Single quote (') and double quote (")

Embedding quotes in strings:

print("He said, \"Hello!\"")
print('I\'m fine.')

Output:

He said, "Hello!"

I'm fine.

Carriage return (\r)

Overwriting a line:

print("Loading...", end='\r')
# Perform some time-consuming task here
print("Done!")

Unicode character (\uXXXX and \UXXXXXXXX)

Using Unicode characters:

print("\u2665")  # Heart symbol (U+2665)
print("\U0001F600")  # Grinning face emoji (U+1F600)

Output:

♥

😄

Unicode and Ascii will be discussed in the following section.

Further Reading

Escape Characters

Escape Sequences

ASCII and Unicode

ASCII

ASCII or (American Standard Code for Information Interchange) is a character encoding standard. In other words, it is a rule set used to determine what bit patterns represent what characters in the English language and other keys such as Tab and Return. ASCII was developed from telegraph codes such as Morse code, and is conceptually similar.

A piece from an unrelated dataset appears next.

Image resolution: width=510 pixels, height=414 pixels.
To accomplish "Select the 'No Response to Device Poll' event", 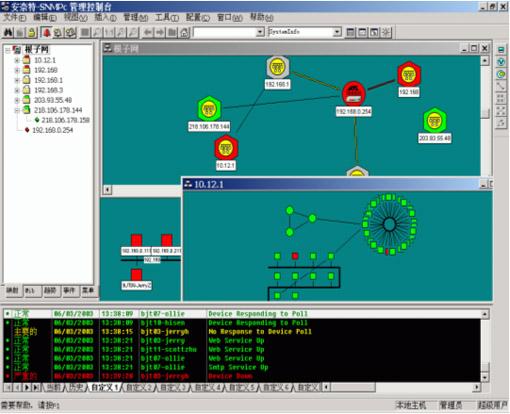I will [260, 332].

Here is an ASCII table for reference:

The ASCII standard utilizes 8 bits which is a single byte. This allows for 127 possible patters than can be used to represent different characters and keystrokes.

But what if we need more? Only having access to Latin characters doesn't make this standard international. What if we want to represent characters of languages that don't use Latin characters such a Greek, Japanese, or Arabic? Furthermore, what if we want to represent other kinds of characters like images such as glyphs or emojis? For this we need another standard called Unicode.

Unicode

Unicode or The Unicode Standard is a encoding standard that is a superset of ASCII. That means that Unicode includes ASCII encoding among other standards. The goal of Unicode is to unify the world's languages and methods of text encoding into a single universal standard.

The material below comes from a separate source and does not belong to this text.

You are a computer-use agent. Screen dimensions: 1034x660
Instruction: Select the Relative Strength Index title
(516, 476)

Unicode supports methods of encoding that utilize up to 32 bits. That is 4 bytes. And 4,294,967,296 possible characters.

There are far too many Unicode characters to list but know that essentially every world language and script is supported, along with every glyph and emoji we use every day.

Emojis In Python

Websites such as Unicode Lookup are databases that can be searched for a specific character or emoji. The value that encodes the character can be used in scripts and will be printed as the emoji. For example:

message = "I love " + "\U0001F499" + " Python"  # Heart emoji
print(message)

Outputs:

I love 💙 Python

Try looking up some emojis for yourself and see what you can do with them in Python.

Further Reading

ASCII

Unicode Org

Command Line Arguments

Many programming languages, including Python, support the use of command line arguments. They are also sometimes referred to as switches. A command line argument is essentially a way of configuring and applying settings when a program or script is ran at the command line.

Refer to the first chapter's section Command Line Interface or CLI for more information.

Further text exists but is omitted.